The morphotype has proven very successful in vacuum environments, and vacuum varieties typically have large transparent surfaces which allow viewing into the depths of the buried leaves. Their aesthetic role in vacuum gardens is somewhat analogous to small ornamental ponds.
Other Variants
Specially adapted plantbots, mechmoss, and nanoalgae may also be included in vacuum gardens, and are especially popular with vec gardeners.
Sessile or low motility animals and bots are also sometimes modified for use in vacuum gardens, especially those that house autotrophic symbiotes. Common Terragen examples are mollusks like giant clams and sea slugs, cnidarians such as corals and anemones, and tubeworms.

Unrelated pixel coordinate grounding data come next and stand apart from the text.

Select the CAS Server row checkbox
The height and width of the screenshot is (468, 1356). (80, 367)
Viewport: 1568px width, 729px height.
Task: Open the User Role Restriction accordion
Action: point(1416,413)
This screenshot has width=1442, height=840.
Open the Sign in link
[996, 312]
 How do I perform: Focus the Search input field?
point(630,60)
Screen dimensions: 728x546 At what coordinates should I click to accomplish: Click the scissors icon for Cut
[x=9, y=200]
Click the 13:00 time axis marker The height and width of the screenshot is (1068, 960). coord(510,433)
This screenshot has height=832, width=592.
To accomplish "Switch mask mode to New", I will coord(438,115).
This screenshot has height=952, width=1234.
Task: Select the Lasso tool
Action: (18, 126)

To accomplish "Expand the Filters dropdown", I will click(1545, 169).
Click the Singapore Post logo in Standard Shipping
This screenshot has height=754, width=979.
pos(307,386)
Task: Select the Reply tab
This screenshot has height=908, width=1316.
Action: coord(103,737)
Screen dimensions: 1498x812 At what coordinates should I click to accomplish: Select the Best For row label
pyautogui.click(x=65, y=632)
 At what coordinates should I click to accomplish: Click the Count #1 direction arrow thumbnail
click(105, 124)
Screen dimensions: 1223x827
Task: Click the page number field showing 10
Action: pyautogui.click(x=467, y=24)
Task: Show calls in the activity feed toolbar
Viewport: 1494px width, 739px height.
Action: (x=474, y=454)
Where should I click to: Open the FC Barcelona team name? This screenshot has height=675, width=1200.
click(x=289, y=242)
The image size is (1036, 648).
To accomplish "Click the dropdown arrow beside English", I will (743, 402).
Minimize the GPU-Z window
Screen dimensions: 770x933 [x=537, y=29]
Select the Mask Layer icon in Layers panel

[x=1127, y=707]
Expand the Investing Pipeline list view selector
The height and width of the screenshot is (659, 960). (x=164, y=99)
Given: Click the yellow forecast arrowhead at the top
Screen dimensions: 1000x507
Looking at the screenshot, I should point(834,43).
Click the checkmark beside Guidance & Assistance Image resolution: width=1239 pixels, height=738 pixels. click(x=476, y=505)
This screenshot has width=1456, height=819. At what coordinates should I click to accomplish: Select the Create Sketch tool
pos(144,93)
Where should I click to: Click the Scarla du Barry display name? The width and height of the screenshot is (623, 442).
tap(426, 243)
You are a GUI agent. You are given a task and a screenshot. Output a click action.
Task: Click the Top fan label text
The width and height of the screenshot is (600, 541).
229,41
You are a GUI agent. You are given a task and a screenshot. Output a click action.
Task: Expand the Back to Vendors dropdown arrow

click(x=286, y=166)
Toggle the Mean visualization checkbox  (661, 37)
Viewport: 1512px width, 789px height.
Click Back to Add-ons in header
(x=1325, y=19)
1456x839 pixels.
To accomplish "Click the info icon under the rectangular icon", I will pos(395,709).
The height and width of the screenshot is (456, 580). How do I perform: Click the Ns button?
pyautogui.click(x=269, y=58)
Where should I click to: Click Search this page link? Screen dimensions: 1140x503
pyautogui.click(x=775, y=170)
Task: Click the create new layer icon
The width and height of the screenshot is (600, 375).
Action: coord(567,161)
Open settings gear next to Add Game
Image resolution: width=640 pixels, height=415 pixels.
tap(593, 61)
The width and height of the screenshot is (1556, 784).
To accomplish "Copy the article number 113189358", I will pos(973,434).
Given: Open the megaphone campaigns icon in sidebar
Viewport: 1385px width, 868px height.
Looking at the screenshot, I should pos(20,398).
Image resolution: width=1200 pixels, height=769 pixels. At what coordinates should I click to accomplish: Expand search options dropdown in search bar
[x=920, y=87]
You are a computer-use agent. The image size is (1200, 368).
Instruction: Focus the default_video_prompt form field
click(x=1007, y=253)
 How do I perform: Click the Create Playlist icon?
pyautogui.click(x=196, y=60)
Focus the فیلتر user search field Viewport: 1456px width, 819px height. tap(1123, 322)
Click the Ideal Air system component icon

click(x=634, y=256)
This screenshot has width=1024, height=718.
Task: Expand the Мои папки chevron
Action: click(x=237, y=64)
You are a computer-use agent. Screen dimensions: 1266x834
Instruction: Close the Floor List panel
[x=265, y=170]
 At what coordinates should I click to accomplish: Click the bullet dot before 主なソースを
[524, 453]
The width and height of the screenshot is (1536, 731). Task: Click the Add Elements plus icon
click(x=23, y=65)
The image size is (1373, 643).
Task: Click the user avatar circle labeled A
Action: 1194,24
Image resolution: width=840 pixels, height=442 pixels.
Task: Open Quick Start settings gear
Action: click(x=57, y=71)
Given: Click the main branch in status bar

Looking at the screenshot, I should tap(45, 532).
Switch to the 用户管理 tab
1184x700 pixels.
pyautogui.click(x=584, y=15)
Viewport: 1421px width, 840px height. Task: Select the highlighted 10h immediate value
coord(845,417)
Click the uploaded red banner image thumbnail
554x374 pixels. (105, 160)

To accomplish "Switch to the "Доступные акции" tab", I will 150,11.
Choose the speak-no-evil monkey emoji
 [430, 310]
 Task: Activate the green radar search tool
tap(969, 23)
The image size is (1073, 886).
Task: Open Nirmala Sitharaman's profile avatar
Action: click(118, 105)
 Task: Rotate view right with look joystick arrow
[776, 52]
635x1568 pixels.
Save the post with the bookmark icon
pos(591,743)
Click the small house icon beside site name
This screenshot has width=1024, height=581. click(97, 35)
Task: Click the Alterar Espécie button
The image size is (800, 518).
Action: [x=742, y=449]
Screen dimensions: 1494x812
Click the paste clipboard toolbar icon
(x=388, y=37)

Some xenobiota have proven to be particularly suitable for adaptation to vacuum environments. While Muuh biospheres do not naturally contain many autotrophic lifeforms, they do include many beautiful sessile "gatherer" organisms whose natural tolerance to very low temperatures and aggressive chemical compounds are useful in many vacuum environments. Similarly, vitriolic plant life is naturally resistant to very high temperatures and different classes of reactive compounds, and the foam-like structure of Thiogen "bubble plants" (Bullathiphyta) is well suited to vacuum environments.
Vacuum gardens and farms are collections of vacuum flora and other vacuum adapted lifeforms deliberately cultivated by sophonts. These organisms may be derived from bionts of Terragen, neogen, or xeno origin. They may employ any biochemistry that is viable in their particular environment, and some examples may even include multiple overlapping metabolisms to improve efficiency and expand the environmental conditions in which they can function.
The large majority of vacuum gardens exist for purely recreational and artistic purposes. They are most commonly associated with vacuum adapted sophont clades and their environments, but are frequently cultivated on the exterior of space habitats or even spacecraft, where sophonts not adapted for vacuum utilize protective suits or remote proxies to enjoy them.
Vacuum farming may be employed to carry out specific tasks, such as providing foodstuffs or living spaces for vacuum adapted sophonts. It can also be used to extract and concentrate various resources from the environment, or modified to function as part of a terraforming system. Vacuum gardens or farms have occasionally been created to generate envomes or house virchworlds. Such uses are most common among clades and societies with strong bioist ethics and traditions.